The title of the book is in itself a provocation to the reader, who is compelled to get into it and find out what the author's animosity ultimately consists of against an art that everyone loves. It is clearly an effective rhetorical device. As Mendívil says: the book's title alludes to the fact that "from ethnomusicology we write against music in the singular, and in favor of musics [in the plural], without any value distinctions of any kind." The book aims to help its readers reach a new conception of music where the alterities are respected in a world where the most diverse cultures converge and inevitably share common ground. Mendívil does not shy away from the commitment to tackling highly thorny issues and he attempts to give answers to them in the simplest possible way. He tries to reach a non-specialized reader, which undoubtedly constitutes a wise choice. In order to do this, he uses an essayistic tone, avoiding quotations, references, and footnotes in the text's body, nimbly discussing the proposed topics, but listing at the end of each chapter the works cited. In this sense, the author delivers an accessible text to the uninitiated, but without sacrificing depth in the treatment of the subjects, as Nicholas Cook did in his popular book Music: A Very Short Introduction, published by Oxford University Press in 1998.
Mendívil deals with the problems of cultural relativism, without prejudice, trying to help the reader to understand music not as something fixed or given, but rather as a very wide variety of manifestations that we must learn to preserve and respect. In this sense, the book advocates without ambiguity for what we could call a musical ecology. It aims at explicitly didactic purposes: to induce the reader to take a more open, tolerant, and inclusive approach to the differences between musical cultures. Hence the subtitle, in translation, Tools for Thinking, Understanding, and Living the Musics. To speak of "musics" in the plural is, for the author, not only a discursive exercise, but also a speech act through which these differences are recognized and vindicated.

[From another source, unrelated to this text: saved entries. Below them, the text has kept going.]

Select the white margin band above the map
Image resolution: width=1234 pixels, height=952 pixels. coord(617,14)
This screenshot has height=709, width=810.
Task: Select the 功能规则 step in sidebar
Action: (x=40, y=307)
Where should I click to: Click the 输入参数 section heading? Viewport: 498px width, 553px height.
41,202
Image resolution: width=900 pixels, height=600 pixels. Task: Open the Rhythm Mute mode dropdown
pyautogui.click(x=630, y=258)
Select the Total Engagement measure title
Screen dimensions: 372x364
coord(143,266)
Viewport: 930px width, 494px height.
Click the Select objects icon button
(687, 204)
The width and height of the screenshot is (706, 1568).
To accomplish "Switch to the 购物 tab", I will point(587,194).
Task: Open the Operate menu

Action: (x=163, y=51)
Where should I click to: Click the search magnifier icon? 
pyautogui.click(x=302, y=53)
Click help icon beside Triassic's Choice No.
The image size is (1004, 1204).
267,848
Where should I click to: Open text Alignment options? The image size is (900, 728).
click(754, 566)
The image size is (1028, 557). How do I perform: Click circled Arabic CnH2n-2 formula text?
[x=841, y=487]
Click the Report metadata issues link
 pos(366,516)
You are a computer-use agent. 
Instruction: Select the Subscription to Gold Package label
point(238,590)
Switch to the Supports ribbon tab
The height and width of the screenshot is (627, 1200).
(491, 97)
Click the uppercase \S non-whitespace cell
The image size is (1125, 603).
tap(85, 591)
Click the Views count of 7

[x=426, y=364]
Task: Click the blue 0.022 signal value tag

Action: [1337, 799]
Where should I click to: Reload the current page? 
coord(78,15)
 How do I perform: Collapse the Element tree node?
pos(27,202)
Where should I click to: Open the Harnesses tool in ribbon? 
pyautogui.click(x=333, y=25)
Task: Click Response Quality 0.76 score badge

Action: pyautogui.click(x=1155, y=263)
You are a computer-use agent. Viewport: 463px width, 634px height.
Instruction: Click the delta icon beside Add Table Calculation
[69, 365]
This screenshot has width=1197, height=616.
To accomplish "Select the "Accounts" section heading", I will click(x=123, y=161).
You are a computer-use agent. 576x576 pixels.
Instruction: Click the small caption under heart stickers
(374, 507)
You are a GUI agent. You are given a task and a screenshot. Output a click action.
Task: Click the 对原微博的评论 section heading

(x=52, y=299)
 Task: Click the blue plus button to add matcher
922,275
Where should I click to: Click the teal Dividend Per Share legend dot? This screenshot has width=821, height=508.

For the author, much musicological production has been no more than pseudo-science aimed at legitimizing one's own musical taste. The role of ethnomusicology in the present world is precisely to fight against this tendency, dismantling the prejudices that allow for discriminating against certain types of music that we do not like, on the premise that despising a type of music is despising the human groups that identify with it. In order to contend in favor of his arguments, Mendívil raises questions about some of the central topics of the discipline, such as the role of the media and technology in the preservation of traditional music, "authenticity" as an intrinsic value of folklore, the role of nation states in determining what constitutes a folkloric event, the essentially political role of musical nationalism, the challenges of musical appropriation and musical heritage, musical canons, classical music and otherness, the survival of musical traditions in a postmodern world, musical stereotypes, musical determinism of climate and race, the business of music, musical ethnocentrism, musical radicalism, etc. He seeks to unravel the "rubbish talk, the boring speech disguised as science, if not ideology in the purest sense of the word," hidden in many musicological practices. In his own words, it is a commitment "to disrupt myths and commonplaces" in his area of knowledge. But beyond teaching a specific discipline, Mendívil’s ultimate goal is that we become better people through ethnomusicology.
One of the merits of the text is precisely the fact that it was written by a Peruvian ethnomusicologist who lives and works in Germany and writes in Spanish on musical diversity, in a discipline where English is hegemonic. It is an extraordinarily well-documented book, with an updated bibliography including not only English-language literature, but also the vast and little known academic production in Spanish and Portuguese. The book is a true exercise of musical ecumenism that seeks rather than gives answers in order to help and encourage readers to find their own. It will become an essential textbook in Spanish-speaking ethnomusicology.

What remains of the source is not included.